The aim of the current study was to compare a clinical noninvasive method of setting up noninvasive pressure support ventilation (PS-NI) in young patients with cystic fibrosis (CF), based on parameters such as breathing frequency, arterial oxygen saturation and comfort rating, with a more invasive method (PS-I) targeted at optimising unloading of the inspiratory muscles and enhancing patient-ventilator synchronisation. PS-NI and PS-I were compared in random order in 10 children with CF. PS-NI differed from PS-I with regard to the level of inspiratory pressure (n=5), rate of inspiratory pressurisation (n=1), inspiratory trigger sensitivity (n=2) and expiratory trigger sensitivity (n=5).
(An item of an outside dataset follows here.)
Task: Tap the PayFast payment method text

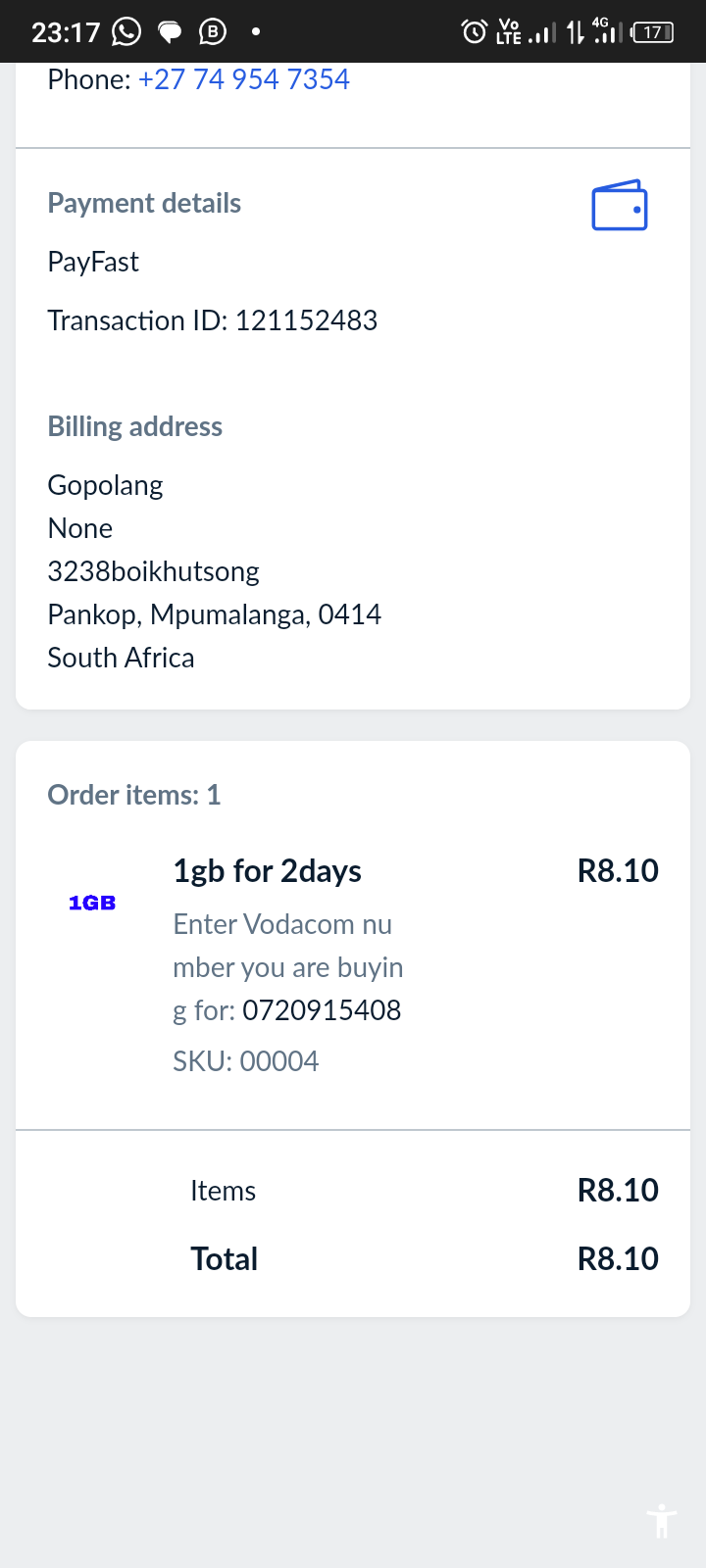Action: click(93, 262)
Although both methods modified breathing pattern, improved oxygen saturation and reduced diaphragmatic pressure time product (450+/-91 cmH2O.s(-1).min(-1) during spontaneous breathing, and 129+/-125 and 104+/-75 cmH2O.s(-1).min(-1) during PS-NI and PS-I, respectively), patient-ventilator synchrony and patient comfort were enhanced more during PS-I. In young patients with cystic fibrosis, setting up pressure support using a clinical noninvasive approach based on easily measurable parameters, such as respiratory rate and comfort rating, is as effective as a more invasive technique based on unloading of the inspiratory muscles and optimising patient-ventilator synchronisation. However, whilst the standard clinical method is satisfactory in the majority of patients, more invasive measurements should be considered in patients who have difficulty synchronising with the ventilator to enhance patient tolerance and compliance.